● **Задание**:
В каких строках ниже встречается слово «height»? Соберите и перепишите каждую такую строку.

___ Предоставленные данные

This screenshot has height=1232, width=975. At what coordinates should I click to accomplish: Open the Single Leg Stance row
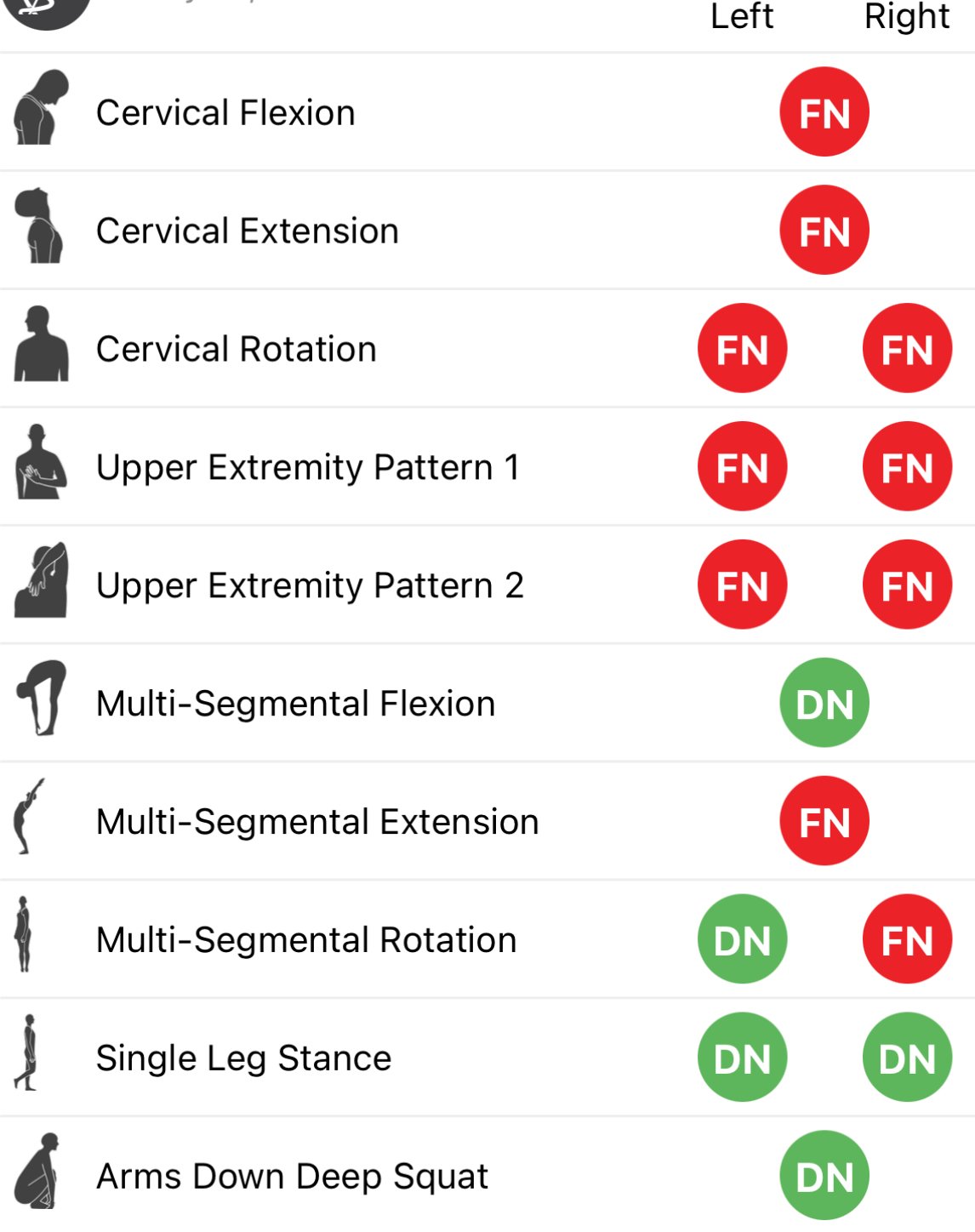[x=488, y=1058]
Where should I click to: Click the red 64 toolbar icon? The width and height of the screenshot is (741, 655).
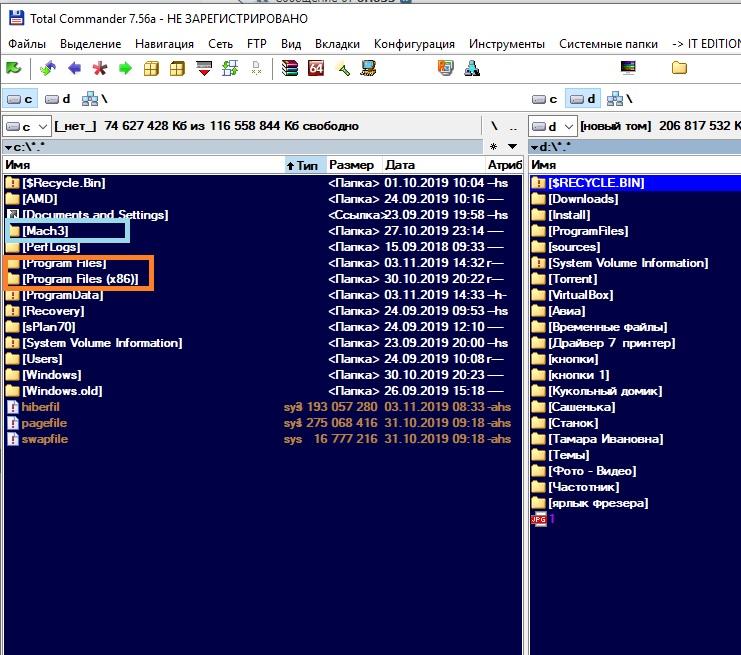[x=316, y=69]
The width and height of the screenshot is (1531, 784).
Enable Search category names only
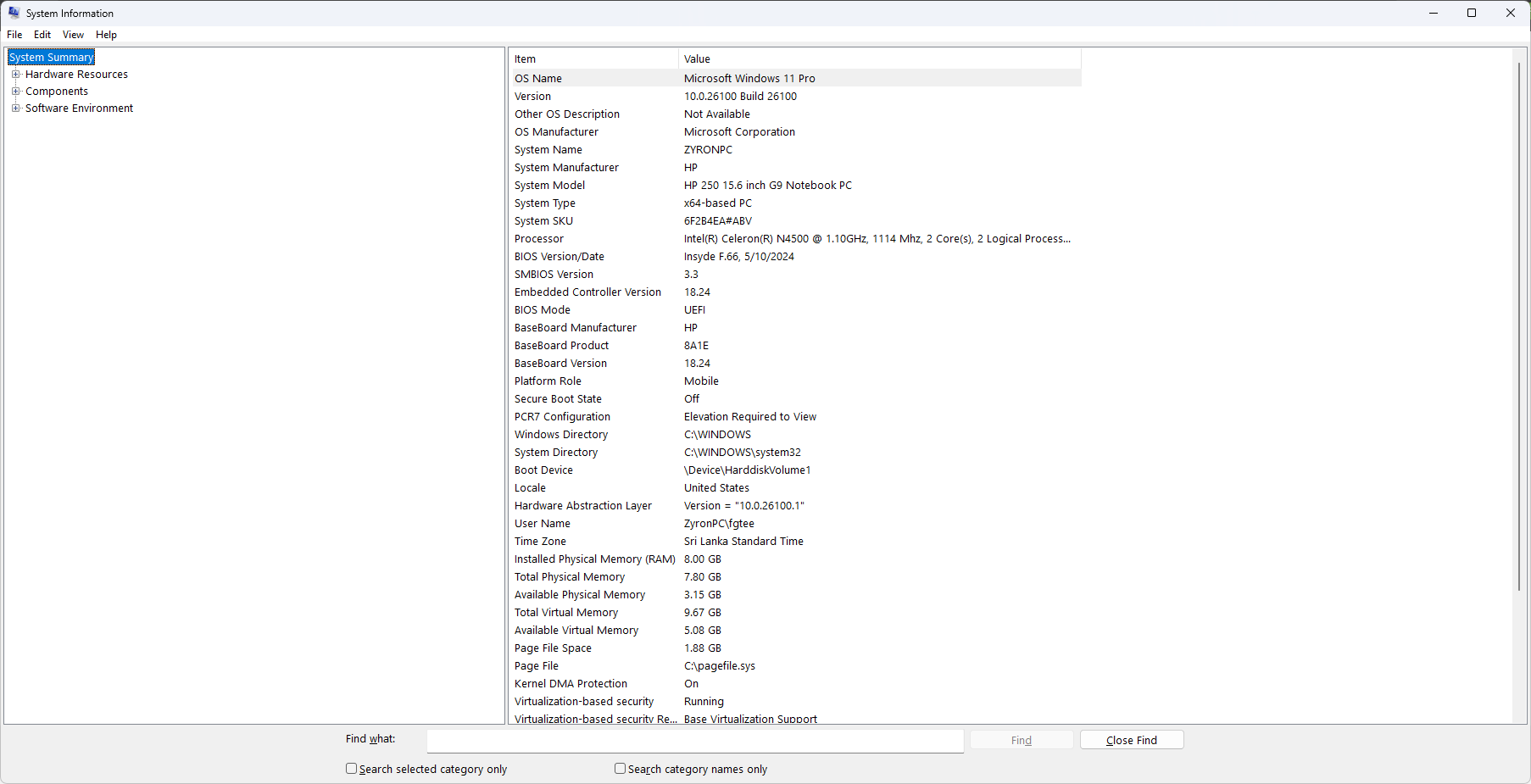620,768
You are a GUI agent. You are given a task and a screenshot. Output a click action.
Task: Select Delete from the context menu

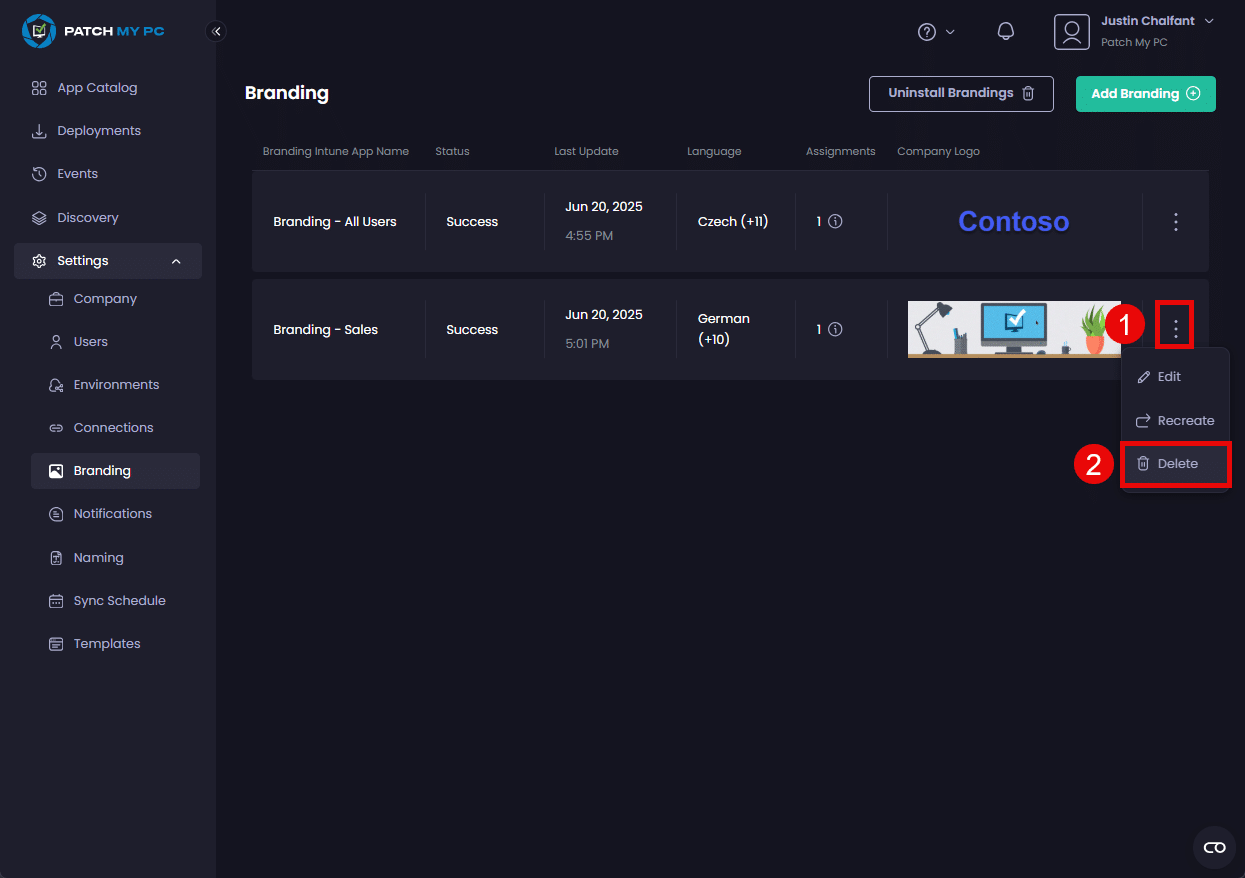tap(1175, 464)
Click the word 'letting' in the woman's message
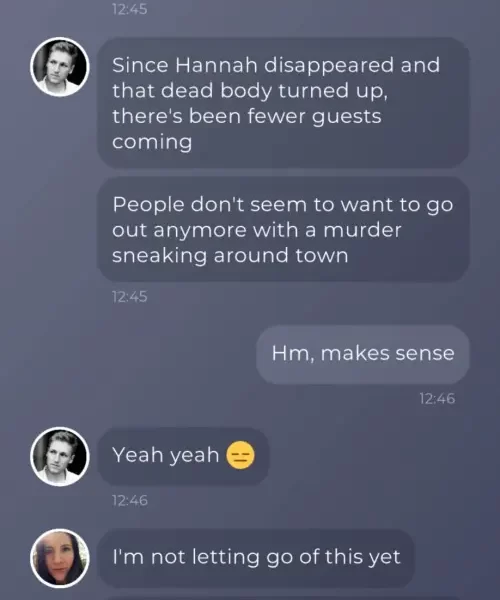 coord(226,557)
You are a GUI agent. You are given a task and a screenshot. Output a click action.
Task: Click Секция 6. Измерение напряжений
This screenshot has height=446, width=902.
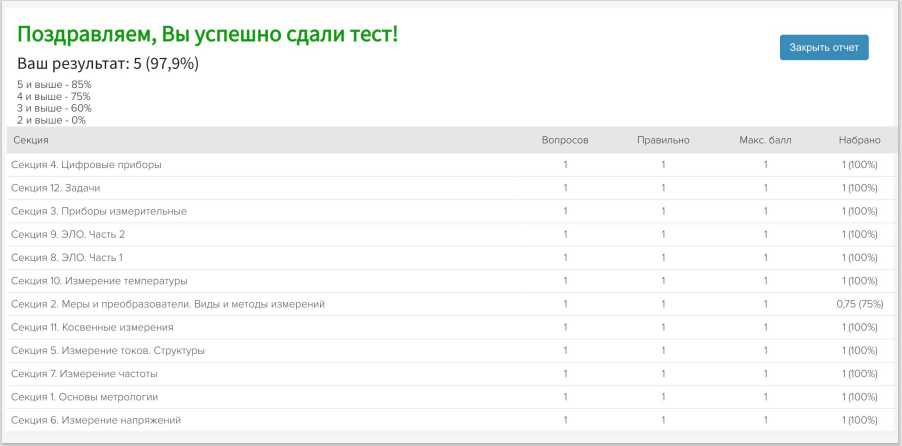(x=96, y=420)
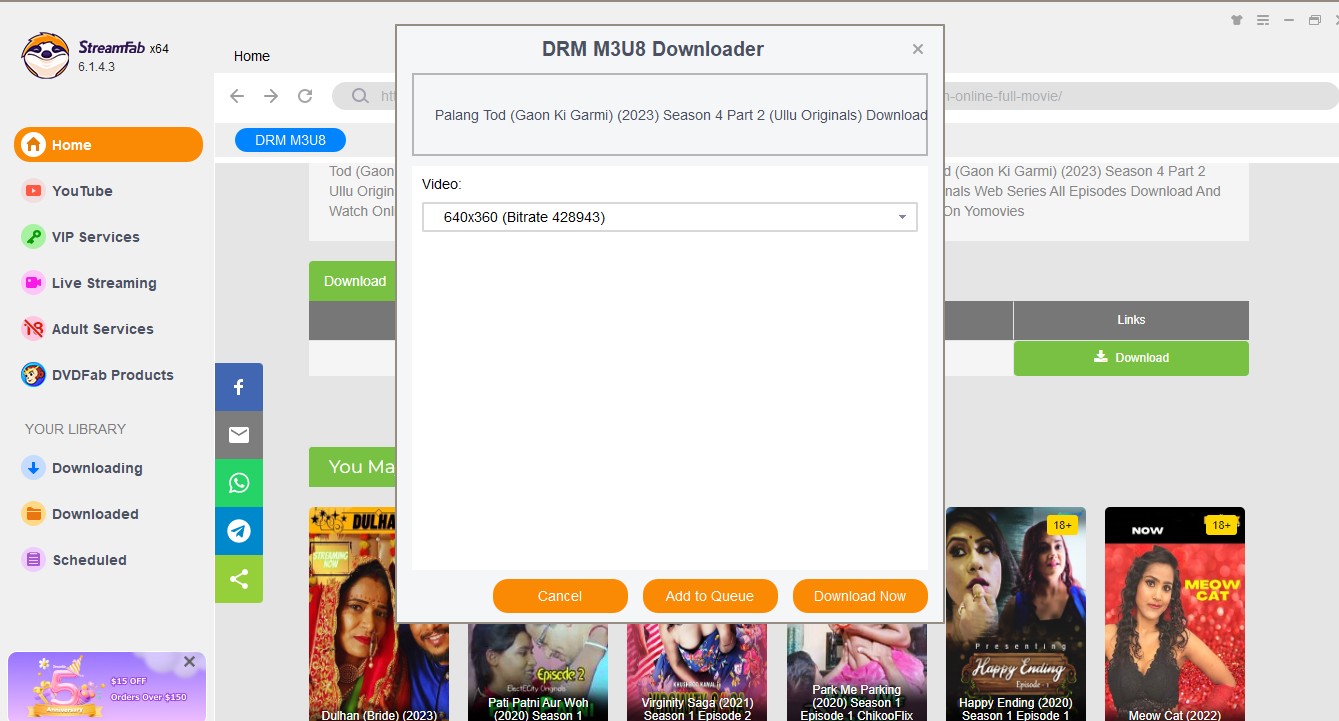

______

● **Выполненное задание**:
This screenshot has height=1232, width=975. At what coordinates should I click to accomplish: Open the Single Leg Stance row
Where should I click to: Click the red 64 toolbar icon? The width and height of the screenshot is (741, 655).
The width and height of the screenshot is (1531, 784).
This screenshot has height=446, width=902.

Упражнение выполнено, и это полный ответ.